The Save our River Trust, a community group focused on the river loop, have collected more than 1000 signatures around Foxton on their petition.
Adding impetus to their moves was a decision by the Foxton Community Board last night to establish a three-member working party to partner with SORT on the issue.
SORT member Michael Feyen said after last night's community board meeting that time was running out to repair the river loop.
The petition, placed in stores around Foxton, had received a good response in the town, Feyen said.
"Everyone seems to be interested in one way or another."
The petition would be used both to lobby local authorities and in applications for grants for conservation work on the loop.

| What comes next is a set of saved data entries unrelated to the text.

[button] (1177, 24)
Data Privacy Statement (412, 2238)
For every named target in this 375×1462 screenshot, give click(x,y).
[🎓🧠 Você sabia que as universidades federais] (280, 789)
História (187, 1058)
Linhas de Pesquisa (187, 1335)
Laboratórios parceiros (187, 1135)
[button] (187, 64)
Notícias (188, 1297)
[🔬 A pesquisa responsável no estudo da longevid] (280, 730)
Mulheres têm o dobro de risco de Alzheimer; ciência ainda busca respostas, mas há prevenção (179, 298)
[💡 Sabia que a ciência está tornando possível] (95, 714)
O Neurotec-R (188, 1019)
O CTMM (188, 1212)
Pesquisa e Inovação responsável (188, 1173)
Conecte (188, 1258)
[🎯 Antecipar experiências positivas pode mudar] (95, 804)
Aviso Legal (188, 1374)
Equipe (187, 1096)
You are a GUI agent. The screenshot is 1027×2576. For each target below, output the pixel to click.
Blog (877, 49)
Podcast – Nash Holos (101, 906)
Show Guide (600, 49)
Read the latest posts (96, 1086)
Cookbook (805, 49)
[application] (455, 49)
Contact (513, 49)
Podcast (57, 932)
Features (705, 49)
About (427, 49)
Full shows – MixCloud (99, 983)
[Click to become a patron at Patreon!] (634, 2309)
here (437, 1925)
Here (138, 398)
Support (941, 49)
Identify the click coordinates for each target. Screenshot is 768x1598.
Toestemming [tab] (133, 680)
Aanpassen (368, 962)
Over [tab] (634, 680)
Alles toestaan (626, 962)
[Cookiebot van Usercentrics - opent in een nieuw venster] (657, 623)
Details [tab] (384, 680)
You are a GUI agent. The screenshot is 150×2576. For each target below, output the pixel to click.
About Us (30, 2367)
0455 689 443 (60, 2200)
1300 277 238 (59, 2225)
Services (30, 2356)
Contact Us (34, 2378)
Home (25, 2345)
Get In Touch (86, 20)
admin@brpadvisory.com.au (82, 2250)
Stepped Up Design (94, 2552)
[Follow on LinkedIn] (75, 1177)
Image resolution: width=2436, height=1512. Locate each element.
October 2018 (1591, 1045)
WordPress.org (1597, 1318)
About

Feyen said SORT needed the community board to lead the calls for action on the loop to grant weight to both the trust's lobbying and its grant applications.
"It's time for the community board to up their game," he said.
Reopening the loop would create the potential for a wetlands area that potentially would draw tourists to Foxton, he said. "There is potential for a significant wetlands area," he said.
"We'll get the fernbirds back, we'll get the bittern back."
The loop has been a passage to nowhere since 1943 when the Ministry of Works diverted the Manawatu River in a botched attempt at building a flood spillway known as the Whirokino Cut.
The work was meant to control floods in the Manawatu River and to stop Foxton from flooding, but the cut suddenly became the dominant route of the river, with the old path practically cut off and the flow in the loop generated by tides from the sea.
The possibility of opening the entrance to the Foxton Loop and returning some permanent flow has been raised on many occasions but Horizons Regional Council says the cost of repair and maintenance work could be tens of millions of dollars.
The regional council's river engineers say the river will always have issues of silt building up.
Feyen said SORT's priority was finding a way forward.
"We know all of the rights and wrongs of the past, what we need to do is create a new future."